Is it safe to use a uintptr as a weak reference


I want to implement a weak reference in Go such that I can use a finalizer to detect when a data structure is no longer required and be able to store/clean up data.

One way I have found to do it is to use a uintptr as a map key such that when a finalizer is called, I can access/cleanup the data using the pointer value passed to the finalizer function. Is this safe to do?

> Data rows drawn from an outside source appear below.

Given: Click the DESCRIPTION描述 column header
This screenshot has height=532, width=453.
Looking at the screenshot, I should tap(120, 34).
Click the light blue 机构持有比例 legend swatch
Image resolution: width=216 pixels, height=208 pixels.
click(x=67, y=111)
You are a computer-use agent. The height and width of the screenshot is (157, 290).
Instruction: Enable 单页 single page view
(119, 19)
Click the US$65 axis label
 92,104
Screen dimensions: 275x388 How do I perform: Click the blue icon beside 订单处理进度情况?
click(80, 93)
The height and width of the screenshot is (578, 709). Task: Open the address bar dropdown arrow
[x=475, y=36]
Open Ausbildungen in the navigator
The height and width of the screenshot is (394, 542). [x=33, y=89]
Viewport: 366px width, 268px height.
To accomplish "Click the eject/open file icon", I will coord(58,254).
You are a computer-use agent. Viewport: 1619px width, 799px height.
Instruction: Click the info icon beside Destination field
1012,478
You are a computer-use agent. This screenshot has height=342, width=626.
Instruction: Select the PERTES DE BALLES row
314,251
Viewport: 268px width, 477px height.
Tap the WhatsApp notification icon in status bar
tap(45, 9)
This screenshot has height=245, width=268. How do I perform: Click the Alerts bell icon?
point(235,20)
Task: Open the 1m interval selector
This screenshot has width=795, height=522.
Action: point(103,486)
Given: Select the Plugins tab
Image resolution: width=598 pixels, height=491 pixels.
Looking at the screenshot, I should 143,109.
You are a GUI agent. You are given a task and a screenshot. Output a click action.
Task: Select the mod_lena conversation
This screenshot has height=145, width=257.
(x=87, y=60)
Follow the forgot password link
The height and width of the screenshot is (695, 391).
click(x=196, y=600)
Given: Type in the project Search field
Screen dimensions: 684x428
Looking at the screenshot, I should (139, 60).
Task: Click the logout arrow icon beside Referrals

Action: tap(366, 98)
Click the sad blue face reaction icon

I think my question is: does Go use a moving garbage collector? Or will it?


Solution

  • The link that you yourself quoted in a comment provides the answer to the question you meant to ask: instead of giving clients a pointer to the underlying object that you'd like to fuss with, give them a pointer to a wrapper object:

    type internal struct {
        // all the internal stuff goes here
    }
    
    // change the name Wrapper below to something more suitable
    type Wrapper struct {
        *internal   // or p *internal if you want to be overly verbose
    }
    
    func NewWhatever(/*args*/) *Wrapper {
        p := &Wrapper{...} // fill this part in
        runtime.SetFinalizer(p, wrapperGotCollected)
        return p
    }
    
    func wrapperGotCollected(p *Wrapper) {
        // since p itself is about to be collected,
        // **p (or *((*p).p)) is no longer accessible by
        // the user who called NewWhatever().  Do
        // something appropriate here.
    }
    

    Note that this does not use a finalizer on the *internal, but rather a finalizer on the *Wrapper: at the time that wrapperGotCollected is called, the *internal object itself is guaranteed still to be live because p itself has not yet been GC-ed (it's sort of halfway there, and will be the rest of the way there as soon as, or shortly after, wrapperGotCollected returns).